The factory tour. Come tour a remarkable plant plant, where 18 workers produce 36,000 herbs a week, then package, refrigerate, and deliver them to grocery store chains over much of the East Coast.

The herbs. Each flavorful, six-inch plant reclines in an attractive, hard-plastic case: a half ounce of basil, mint, or other herb—roots intact.

Past, process, or product. Whichever you start with, your setting will be New York's affluent Westchester County. Here, 30 minutes from midtown Manhattan, lies a country lane shaded by maples instead of high-rises. At its end is Will O. Wood estates: a gorgeous mansion, woods, and lake, and tucked around its side, our subject, Goodness Gardens.
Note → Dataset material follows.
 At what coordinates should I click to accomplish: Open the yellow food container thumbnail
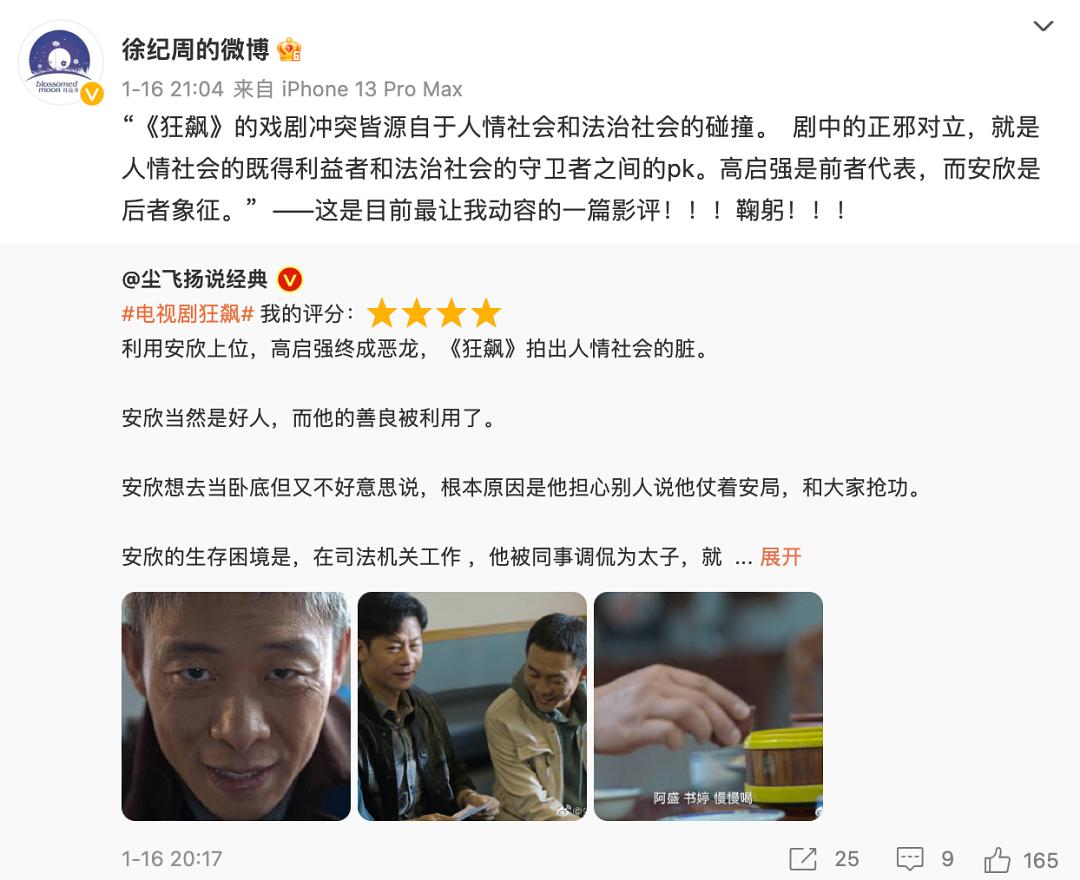click(x=708, y=706)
The past. 1981. Twenty-year-old Brian Murphy is landscaping part-time at Will O Wood and studying computers in night school. Edward (Eddie) Rosenthal, estate owner and financial investor, asks Murphy if he'd like to build and run two hydroponic greenhouses for a research project.

Over three years, Brian learns (the hard way) greenhouse construction and hydroponic crop management. The project becomes a small business—the sale of tomatoes and cucumbers. One day, college student Loretta Ciotoli pedals by for a visit and, entranced, ends up taking a job.
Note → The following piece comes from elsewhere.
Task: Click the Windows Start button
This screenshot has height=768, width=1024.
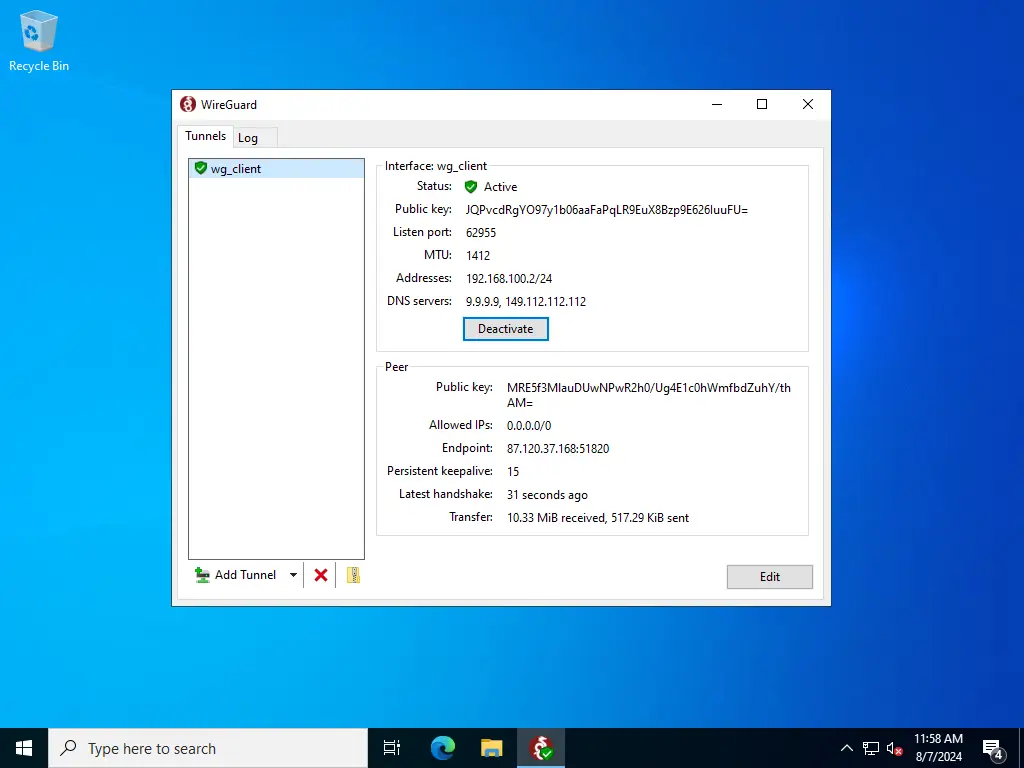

From there, events accelerate. Hydroponic lettuce replaces tomatoes and cucumbers. Ciotoli marries Murphy (her bridal bouquet: two heads of hydroponic lettuce). Ciotoli-Murphy tells Rosenthal that she can do a better job of selling their produce than their current marketer. Eddie gives her the chance, and she does: Sales shoot up. By 1986, 30,000 square feet of greenhouses yield $200,000 in sales. In 1987, it's 43,000 feet and $400,000.

But Loretta foresees trouble. "All of a sudden, Weyerheuser, Campbell, everyone was getting into hydroponic lettuce. The price was going to drop off. Brian and I were sitting in our kitchen asking ourselves, 'What other green, leafy items with quick turnover can we grow?' I looked up at an old poster of culinary herbs we had on the wall and said, 'Why not grow herbs?' " With a little help from Zita Rosenthal (Eddie's wife), they did just that.

The process: hydroponics. Soil-less growing is perhaps the quickest way to produce crops. Brian Murphy: "Our crops mature 20 to 25% faster than those grown in soil. Their roots get food immediately from the nutrient solution. They stay small, so the plants put all their energy into their tops. The crops are never under water stress. And we can feed them exactly what they need to grow. As a result, it takes us only four to six weeks to raise an herb crop."